By Nate Raymond and Andrew Chung
(Reuters) — U.S. Supreme Court Justice Samuel Alito on Friday extended a temporary block on an order restricting the ability of President Joe Biden's administration to encourage social media companies to remove content it deemed misinformation about COVID-19 and other matters of public concern.
The decision to keep the matter on hold until Wednesday gives the court more time to consider the administration's request to block an injunction issued by a lower court that had concluded that federal officials likely had violated the free speech protections of the U.S. Constitution's First Amendment by coercing social media platforms into censoring certain posts.
Alito's order pauses the dispute until Sept. 27 at 11:59 p.m.

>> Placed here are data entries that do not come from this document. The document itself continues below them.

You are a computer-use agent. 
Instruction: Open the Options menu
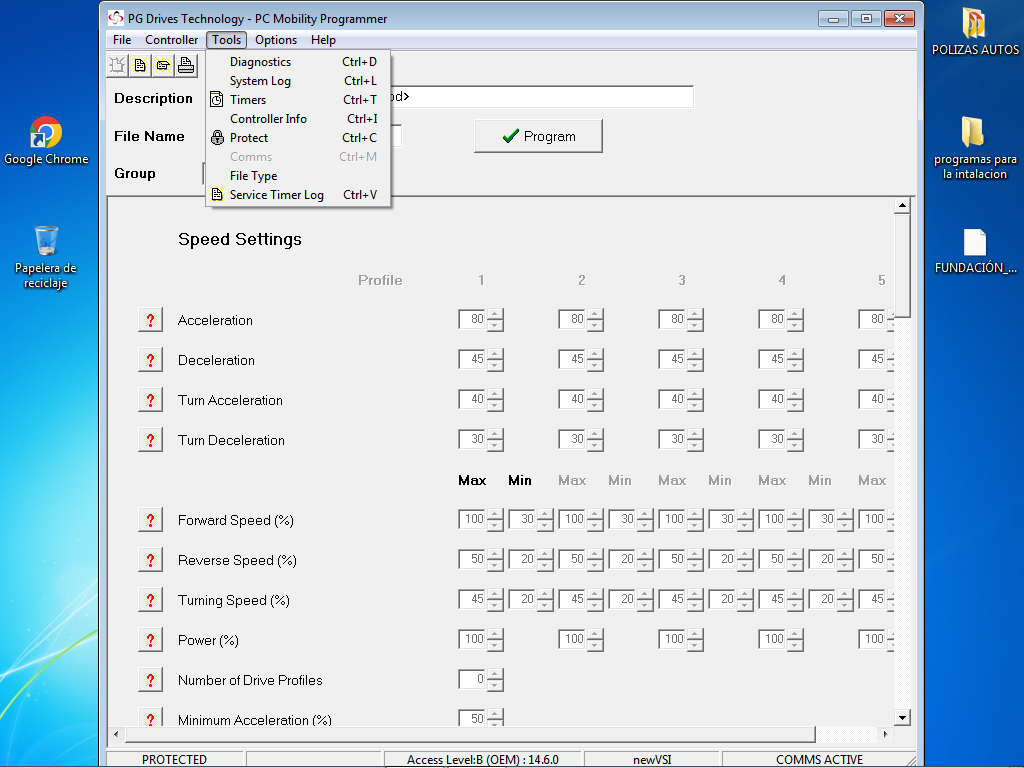(x=275, y=40)
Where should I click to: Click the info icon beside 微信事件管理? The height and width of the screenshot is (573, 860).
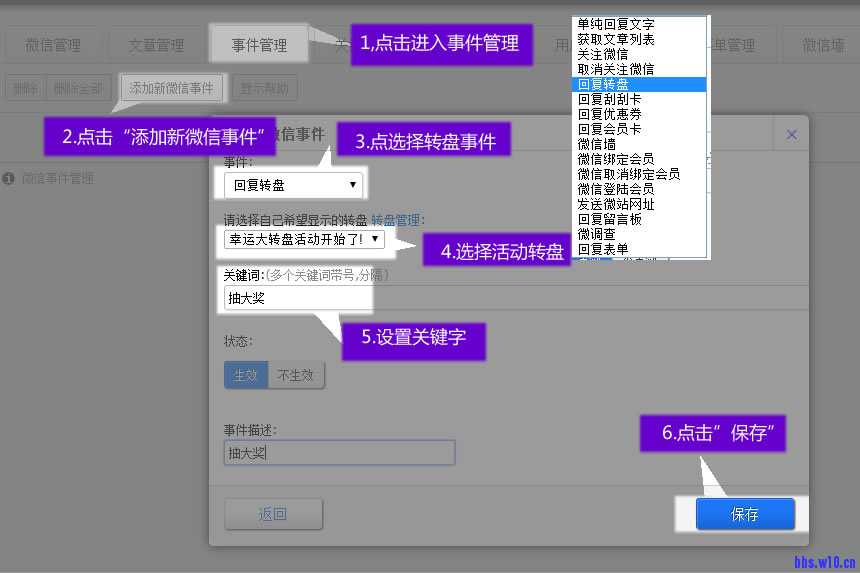9,179
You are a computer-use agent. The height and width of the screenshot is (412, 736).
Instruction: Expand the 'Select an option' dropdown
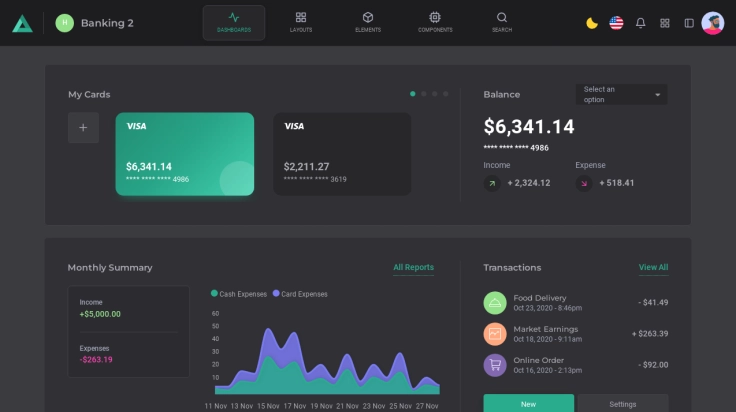[x=621, y=94]
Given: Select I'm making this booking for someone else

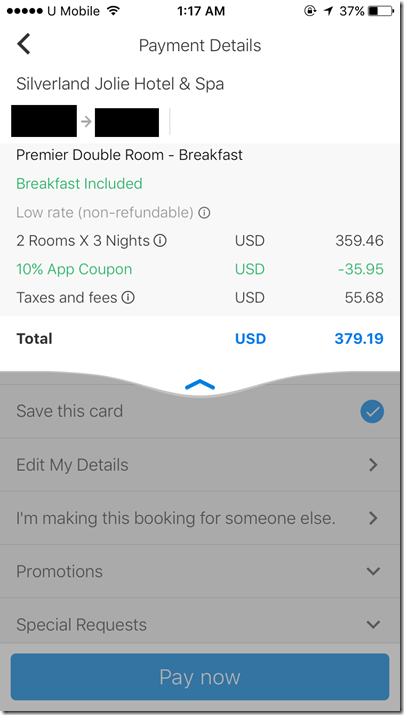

EDT. He had previously halted the lower court's rulingthrough Sept. 22. Alito is the justice designated by the court to act on certain matters arising from a group of states that include Louisiana, where the lawsuit was first filed.
The Republican attorneys general of Missouri and Louisiana and a group of social media users sued federal officials, accusing them of unlawfully helping suppress conservative-leaning constitutionally protected speech on major social medial platforms.
Those platforms included Meta's Facebook (NASDAQ:META), Alphabet (NASDAQ:GOOGL)'s YouTube and X, formerly called Twitter. Many of the posts expressed opinions that federal officials said constituted misinformation about the pandemic.
The Biden administration argued that officials did nothing illegal and had sought to mitigate the hazards of online misinformation by alerting social media companies to content that violated their own policies.